Extracted text:
— begin —

Articles > Better Placement + Better Management = Higher ROI

Better Placement + Better Management = Higher ROI

May 15, 2019

Have you ever heard of a Response-to Score? A Response-to score indicates how likely hybrids will respond to different planting populations and nitrogen rates. Response-to scores help growers better match their management styles and farm environments to their chosen hybrids.

“They give us hybrid specific information to help us with better product placement, in regards to seed, nitrogen and fungicide applications,” Mark Hoekstra, UFC Brownton Agronomist.

For the last eight years, Winfield United has measured and recorded the response of various hybrids to population, nitrogen and continuous corn. In the last four years, response to fungicide has been added to the mix. UFC agronomists have been able to evaluate and assist with this research firsthand in the Le Suer Answer Plot® location along with numerous other farm trials.
 
What you need to know:
  1. Knowing the Response-to score of your hybrids can significantly improve the ROI spent on seed investments
  2. Split applied Nitrogen has proven to be effective in boosting and preserving yield on high performance hybrids
  3. In-Season Fungicide application efficiency can vary by field and can help you determine where and when to put your fungicide to see a maximum response
 
Local Testings Stats:
In 2018, Winfield United, along with the agronomy staff here at UFC, field-tested 240 hybrids from Croplan®, Dekalb®, NK®, Mycogen® and Pioneer® for response to population (RTP), response to nitrogen (RTN) and response to continuous corn (RTCC). We also tested 225 hybrids from the same manufacturers for response to fungicide (RTF). The yield response ranges highlight the importance of understanding how different hybrids react to different management practices.
 
2018 Answer Plot® Response-to Insights Summary
Response-to test                                                                   Yield response range
Response to Population¹                                                       -3.8 to 20.8 bushels per acre
Response to Nitrogen²                                                          58.4 to 119.4 bushels per acre
Response to Continuous Corn³                                             6.9 to 29.8 bushels per acre
Response to Fungicide⁴                                                         -3.5 to 39.5 bushels per acre
 
Planting a hybrid with a high RTN score, for example, yielded up to nearly an additional 120 bushels per acre when managed accordingly. Those are bushels farmers may be leaving in the field. Here are some practical ways you can use response-to scores to your advantage.

— end —

Brief 1: Name every seed brand whose hybrids the article on Response-to scores says were field-tested in 2018.
Brief 2: Write the next part of the article on hybrid Response-to scores, picking up after its final sentence.

Provided data:
— begin —

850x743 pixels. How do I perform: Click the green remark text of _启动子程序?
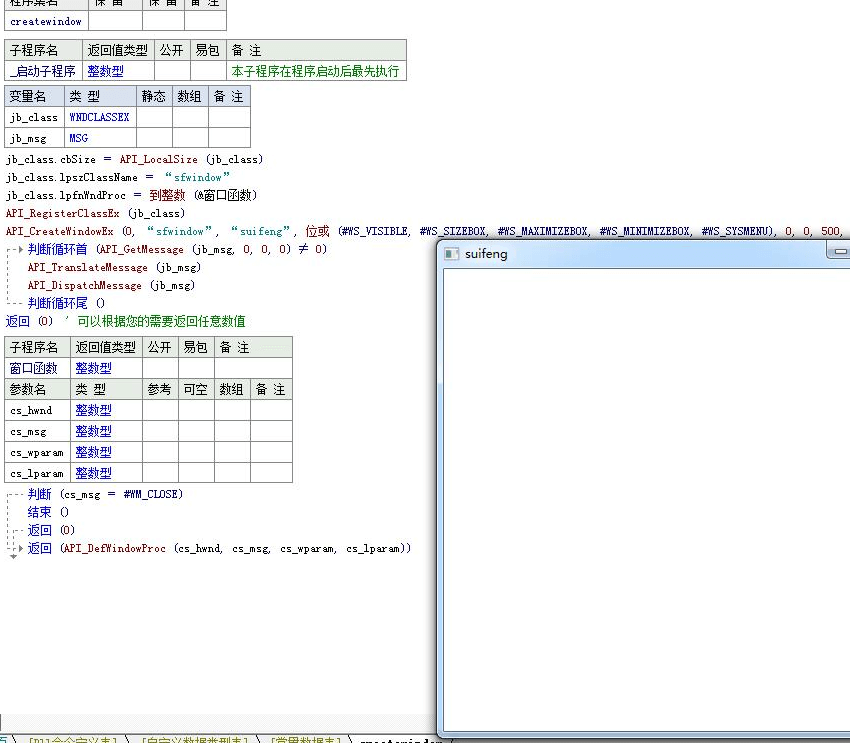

— end —

Expected answer 1: Croplan®, Dekalb®, NK®, Mycogen®, Pioneer®

Expected answer 2:
 
Response to Population (RTP)
Some hybrids respond more favorably to being planted at high populations than others. For example, if you are planting on your home farm that has good tile drainage and adequate fertility, and you want to experiment with high management and pushing populations, planting a hybrid that tolerates high populations can potentially offer a larger yield potential response and more plants per acre.
If you have another farm that’s a long way from home, is on rented ground with lower fertility levels, has sandier or rockier soil that’s droughty and where corn plants usually dry up in August, planting a lower-population hybrid makes more sense. This allows you to maintain yield at low populations and in a low-yield environment. But if decent rains come in August and some good mineralization occurs to boost fertility, even a lower-population hybrid could flex its ear more and generate some top-end yield.

Response to Nitrogen (RTN)
If you are planting high-RTN hybrids this year, make sure to apply in-season nitrogen or a top-dress application to those hybrids first. Applying the majority of nitrogen prior to or at planting may not be enough for the year. If a pre-sidedress nitrate test or tissue sample indicates low nitrogen, make sure you are applying additional nitrogen in-season on their high RTN hybrids first.
Conversely, for those of you who are planting on rented ground with low natural fertility and low organic matter that doesn’t supply as much nitrogen naturally through mineralization, selecting a low-RTN hybrid is a better choice

Response to Continuous Corn (RTCC)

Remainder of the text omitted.